Please respect animals - don't eat them...
User currently offlineArt From United Kingdom, joined Feb 2005, 3398 posts, RR: 1
Reply 16, posted (8 years 5 months 3 weeks 4 days 23 hours ago) and read 2513 times:

Quoting Beaucaire (Reply 15):
I accept people to critizise when there is a valid reason-but give the new top-team in Toulouse the benefit of doubt and allow them to prove themselves .

There is a valid reason - the management of Airbus is not conducted in a manner most likely to benefit Airbus the most.

Incidentally I make no comment on the appointees - they may be the best choice given the bizarre manner in which it is insisted the company must be run.


User currently offlineLeskova From Germany, joined Oct 2003, 6075 posts, RR: 70
Reply 17, posted (8 years 5 months 3 weeks 4 days 21 hours ago) and read 2454 times:

Quoting Kappel (Reply 13):
Isn't Enders also German? That would be very interesting to see, a German at the head of EADS and a German at the head of Airbus. No doubt the French will oppose that.

The person at the head of Airbus is French - Christian Streiff may look like a German name, but it's not.

Quoting NAV20 (Reply 9):
Firstly, surely it's what happens in the 'coming years' that matters? Not what happens in three or more years' time?

I'd have preferred a quicker transition to one CEO as well, but if it's set to happen in a fixed timeframe, that's at least something.

Quoting NAV20 (Reply 9):
Secondly, is it at all likely that Chirac's successor will be any less insistent on every German being 'balanced' by a Frenchman?

As long as a German heads EADS and a Frenchman heads Airbus (or vice versa), I don't really see a problem...



Smile - it confuses people!
User currently offlineArt From United Kingdom, joined Feb 2005, 3398 posts, RR: 1
Reply 18, posted (8 years 5 months 3 weeks 4 days 21 hours ago) and read 2430 times:

Quoting Leskova (Reply 17):
As long as a German heads EADS and a Frenchman heads Airbus (or vice versa), I don't really see a problem...

I see a continuing problem for the companies concerned if they do not make appointments on merit. As far as I can see, they have no intention of doing this.
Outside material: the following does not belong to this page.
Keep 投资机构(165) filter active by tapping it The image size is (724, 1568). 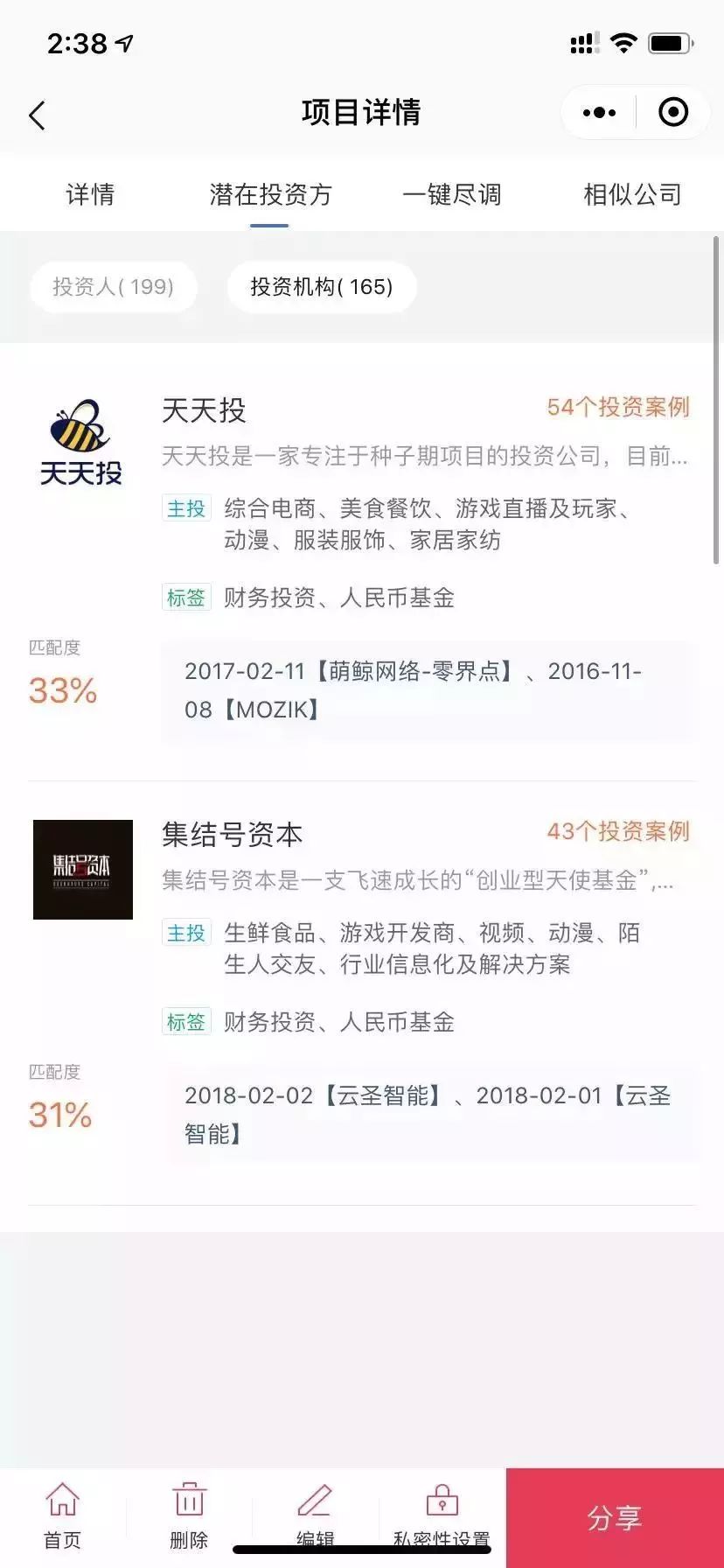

User currently offlineNAV20 From Australia, joined Nov 2003, 9909 posts, RR: 36
Reply 19, posted (8 years 5 months 3 weeks 4 days 20 hours ago) and read 2395 times:

It may be relevant that as of early afternoon in Paris, EADS shares are being sold off heavily. They're already down about 1 Euro, to E21.50, and the pattern of sales shows several large (over 100,000 shares) sell orders, which suggests that some institutional investors are bailing out.

The trend may stabilise - one advantage EADS has is that Wall Street is closed today, so American investors may not join in the sell-off. But I'm sure that one of the things the governments concerned were hoping for was that the re-shuffle would restore, or at least stabilise, EADS' share value; and it doesn't look as if that's happening so far.



"Once you have flown, you will walk the earth with your eyes turned skywards.." - Leonardo da Vinci
User currently offlineRichardPrice From , joined Dec 1969, posts, RR:
Reply 20, posted (8 years 5 months 3 weeks 4 days 20 hours ago) and read 2395 times:

Quoting NAV20 (Reply 19):
But I'm sure that one of the things the governments concerned were hoping for was that the re-shuffle would restore, or at least stabilise, EADS' share value; and it doesn't look as if that's happening so far.

Thats not going to happen overnight, give it a week for the stabalisation to kick in as an effect of the managerial changes.


User currently offlineArt From United Kingdom, joined Feb 2005, 3398 posts, RR: 1
Reply 21, posted (8 years 5 months 3 weeks 4 days 16 hours ago) and read 2319 times:

Quoting NAV20 (Reply 19):
The trend may stabilise - one advantage EADS has is that Wall Street is closed today, so American investors may not join in the sell-off.

My chart shows a 3.95% fall in EADS shares on the Paris stock exchange today, a gradual drift downwards over the course of the day. I would not like to bet which way it will head tomorrow.

Quoting RichardPrice (Reply 20):
Thats not going to happen overnight, give it a week for the stabalisation to kick in as an effect of the managerial changes.

Hope you're right (you recently bought EADS IIRC). I don't see that anything has been fixed in the longer term though - it's still saddled with a management structure that hinders proper management.